> _WHAT YOU ARE ASKED TO DO_
Reformat the records as a Markdown table with the columns "Row" and "Line", starting with the line that contains "Given: Open chart settings gear icon" and going on through the end of the records. Skip blank lines and leave the pictures out of the answer.

(Item-finding records)
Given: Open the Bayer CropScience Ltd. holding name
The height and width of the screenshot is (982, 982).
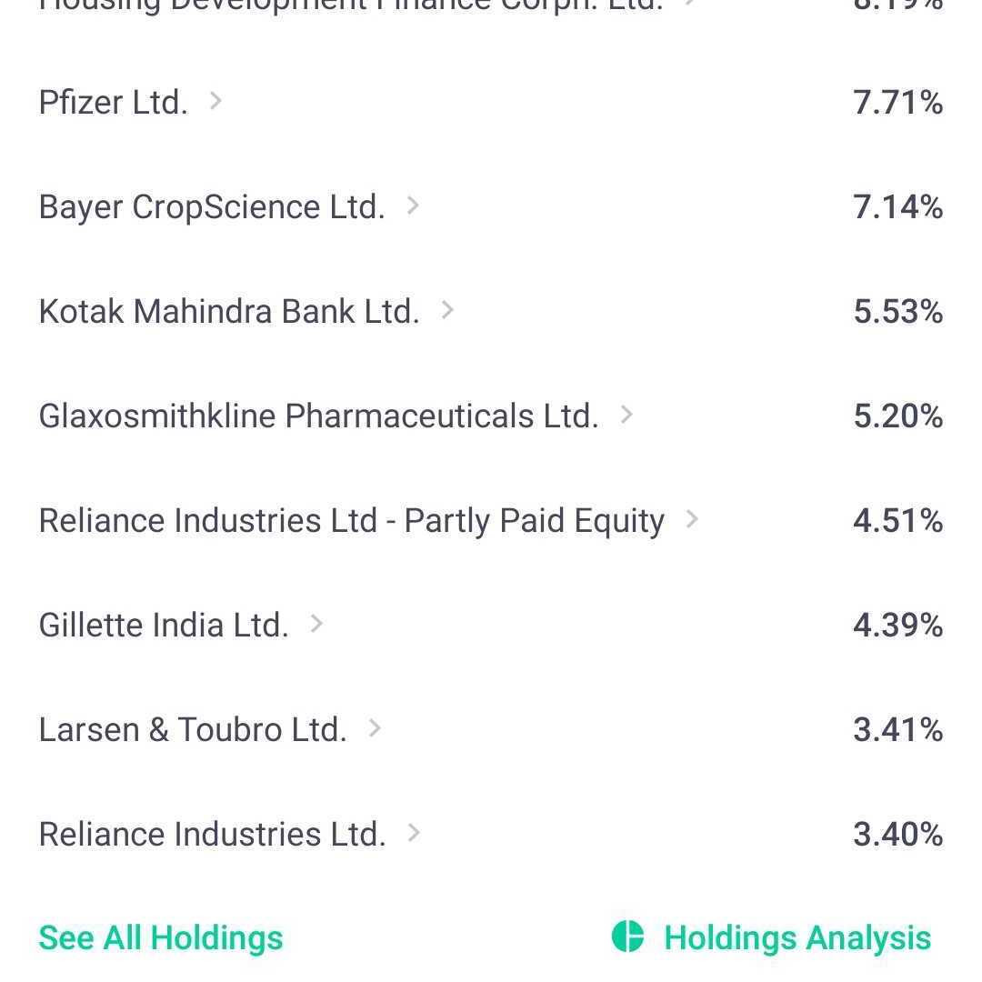Looking at the screenshot, I should click(x=212, y=207).
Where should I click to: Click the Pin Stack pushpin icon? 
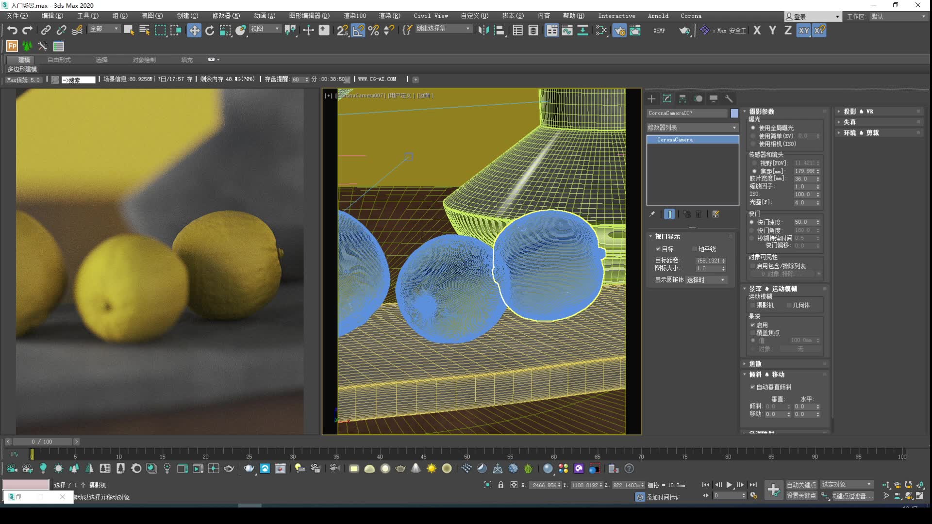(652, 214)

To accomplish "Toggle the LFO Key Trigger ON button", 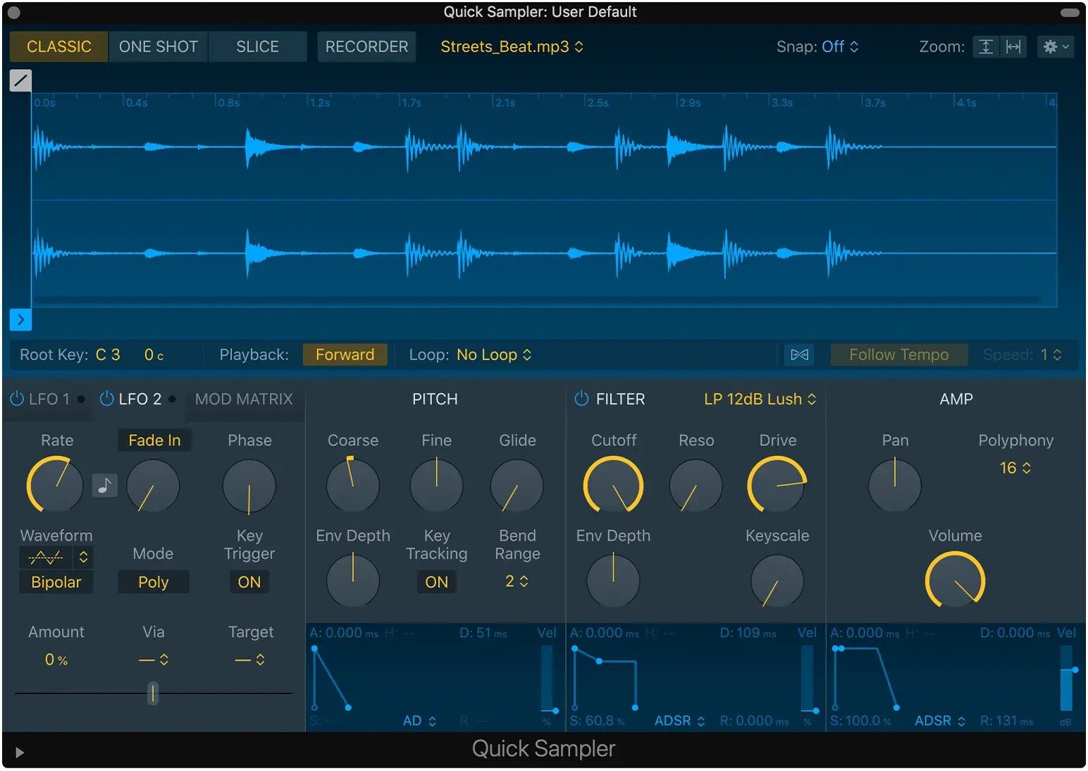I will pyautogui.click(x=249, y=582).
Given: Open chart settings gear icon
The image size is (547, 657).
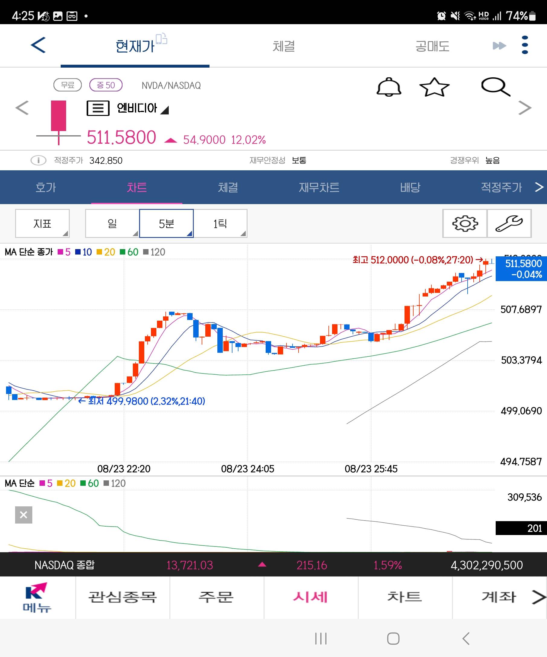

> _RESULT OF THIS EXERCISE_
| Row | Line |
|---|---|
| 1 | Given: Open chart settings gear icon |
| 2 | The image size is (547, 657). |